• **Given request**: According to the post about the mortgage, why does neither spouse qualify for Legal Aid?

• **Excerpt to read**:
-=-=-=-=-
I didn't make myself very clear with the mortgage (trying to get it on paper and rambling a bit).

 

 

The mortgage is in my name only. I was already living in the house when we met and when we married we never changed it into joint names. We both work. What I really mean is that if I move out, he won't continue to pay the mortgage as he has never really been that bothered about being late with any of his own payments. If he gets a letter from his bank saying that a payment has bounced, he shrugs his shoulders. I on the other hand would have been losing sleep over it. This is why we reverted back to single accounts - he was dragging me down with his overspending in the joint account.

 

 

So I know that if I move out, and leave him to pay the mortgage if he remained in the house he wouldn't do it...why would he? He never worried about his own bills. If he doesn't pay the mortgage into the mortgage account, it's me who'll bear the brunt of credit blacklisting, not him I would imagine.

 

 

It's not a question of either of us not being able to pay the mortgage - it's simply the fact that I couldn't afford to keep paying the mortgage AND paying private rent if I moved out. So basically that's why I'm staying put. He wouldn't pay if I left him in the house, and I don't want to be blacklisted credit wise so am reluctant to move out.

 

 

Neither of us qualify for Legal Aid - we both work and fall above the earning threshold for that.
-=-=-=-=-
Pointing records for screenshots and pages
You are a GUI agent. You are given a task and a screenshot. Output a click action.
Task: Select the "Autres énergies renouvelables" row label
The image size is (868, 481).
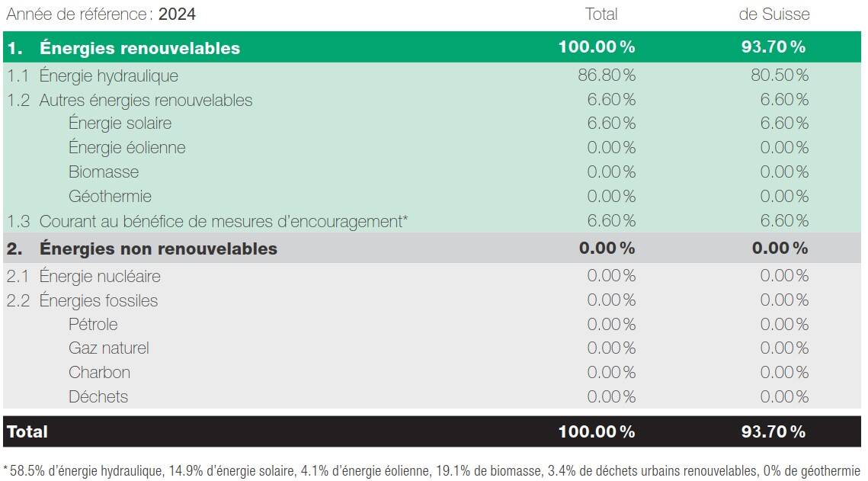pyautogui.click(x=146, y=100)
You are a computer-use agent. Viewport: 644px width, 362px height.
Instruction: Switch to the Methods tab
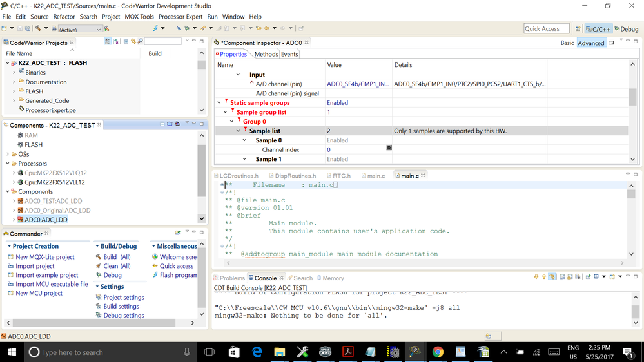[x=266, y=54]
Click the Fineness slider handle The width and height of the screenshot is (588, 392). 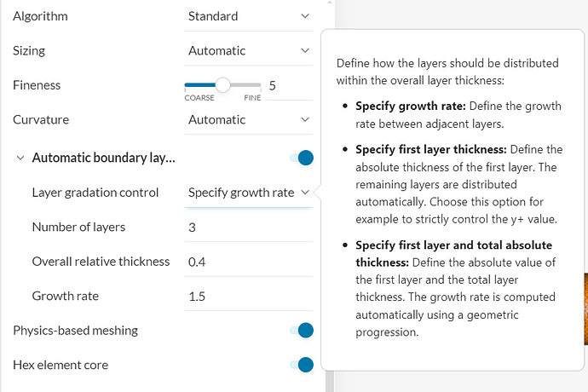(x=222, y=85)
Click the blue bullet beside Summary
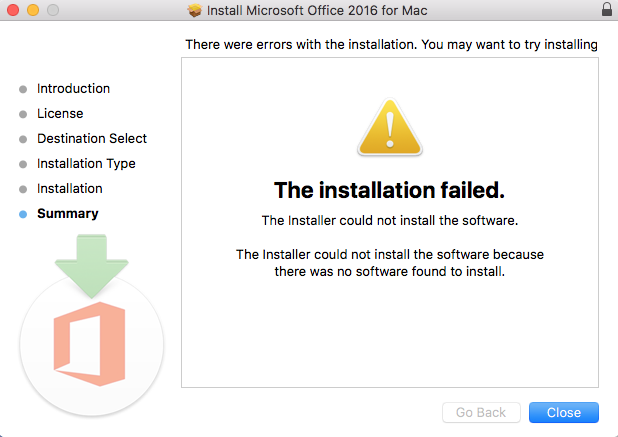The image size is (618, 437). click(x=23, y=214)
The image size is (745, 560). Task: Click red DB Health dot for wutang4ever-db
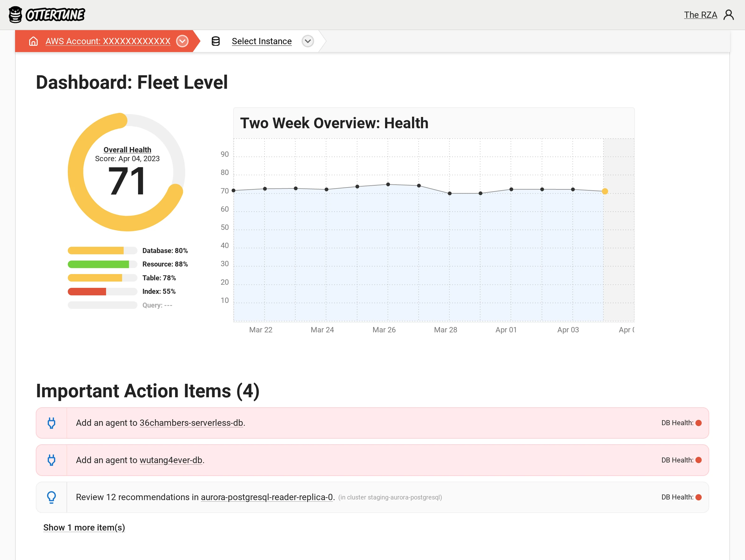coord(699,460)
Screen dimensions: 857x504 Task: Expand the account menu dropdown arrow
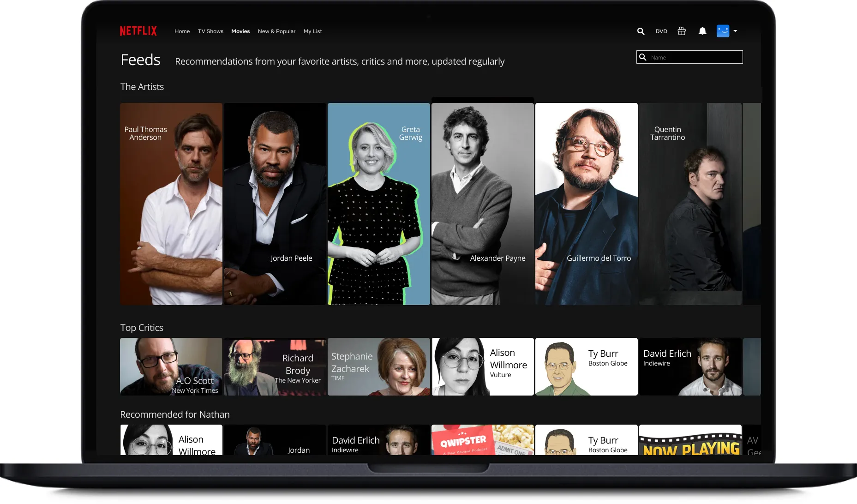[735, 31]
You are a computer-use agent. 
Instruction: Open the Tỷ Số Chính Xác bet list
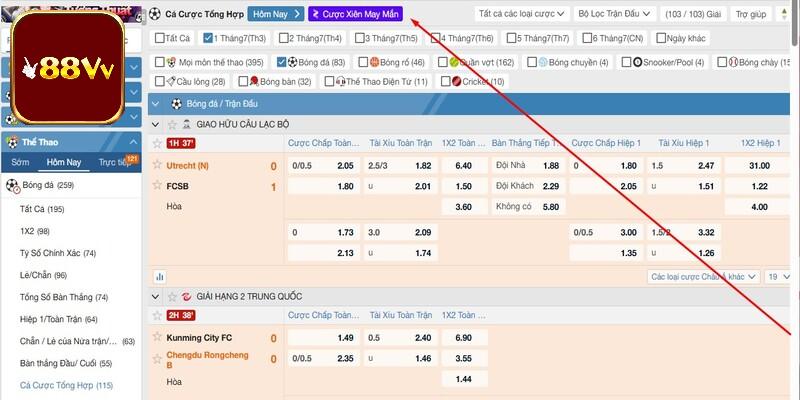(60, 253)
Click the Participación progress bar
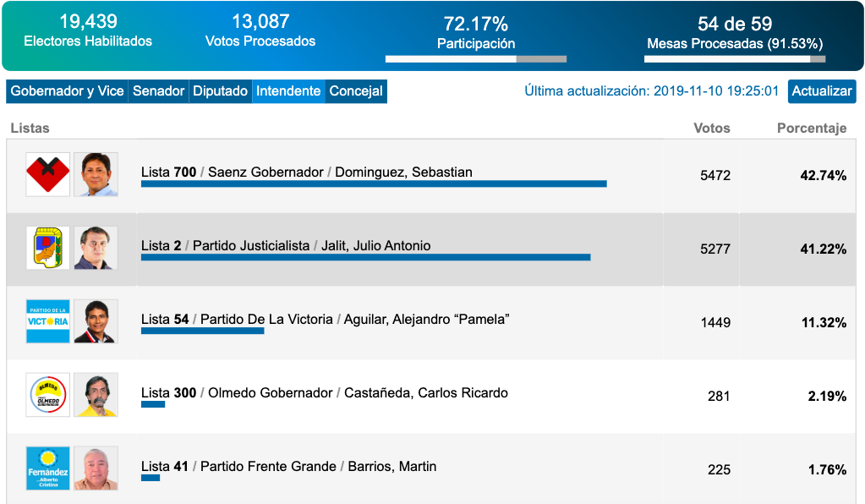The height and width of the screenshot is (504, 865). point(476,59)
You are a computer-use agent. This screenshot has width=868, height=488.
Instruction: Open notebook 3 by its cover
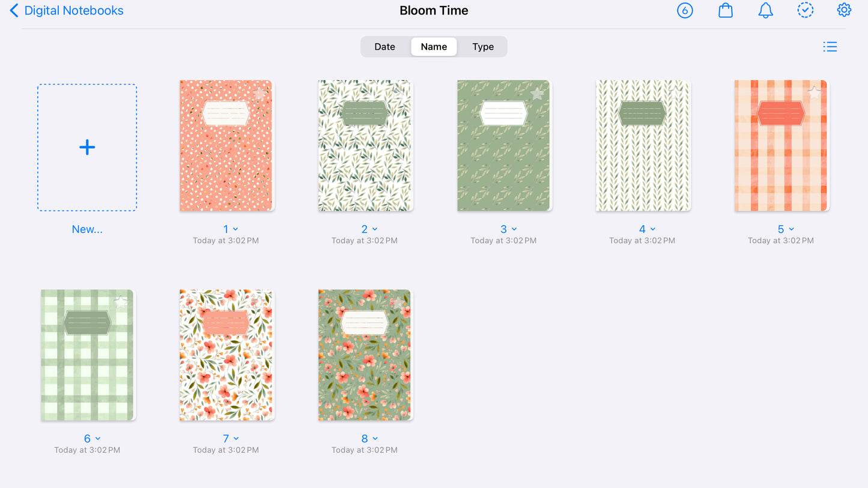point(503,145)
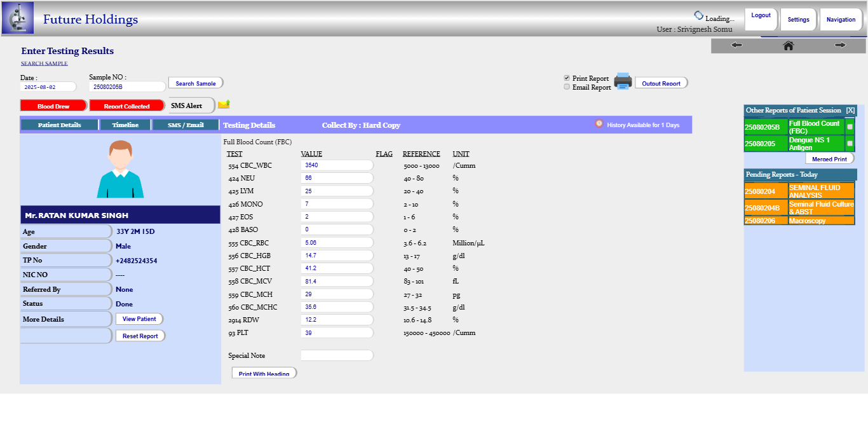Click the CBC_WBC value input field
This screenshot has width=868, height=431.
click(336, 165)
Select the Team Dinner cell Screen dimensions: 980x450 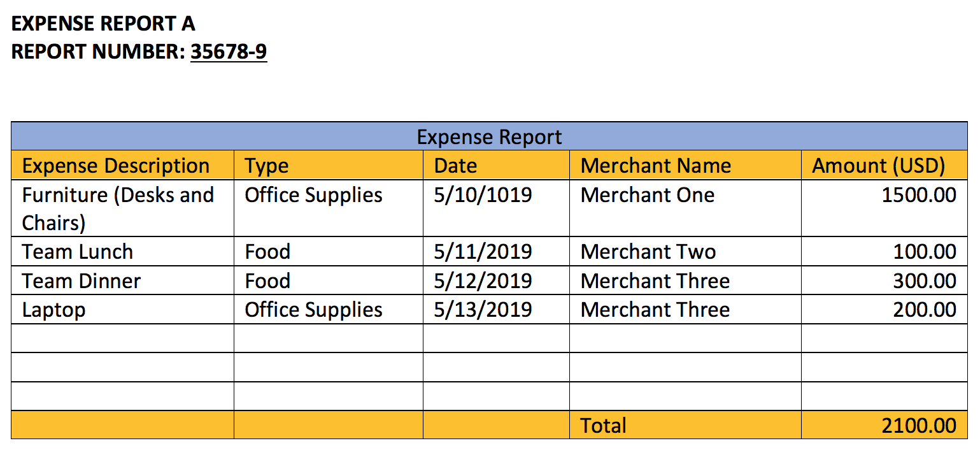[x=122, y=280]
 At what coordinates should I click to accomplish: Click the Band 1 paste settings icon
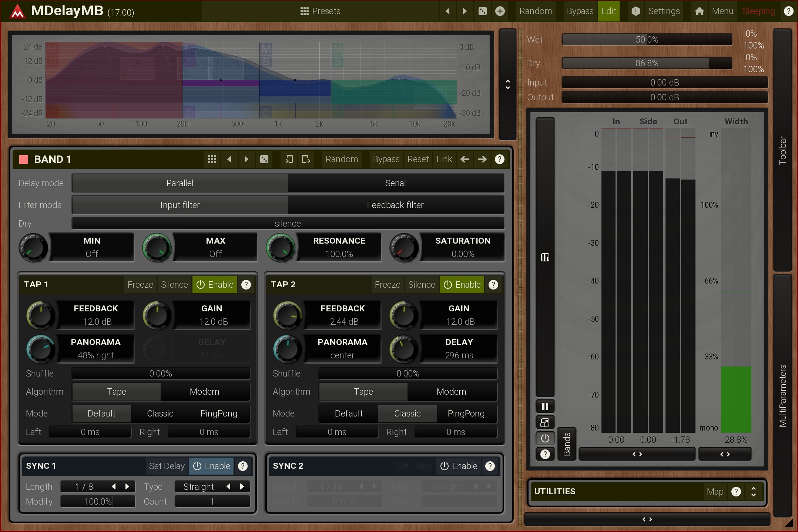click(x=306, y=159)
-=-=-=-=-
• **Reply to the exercise**: They both work and earn above the threshold for it.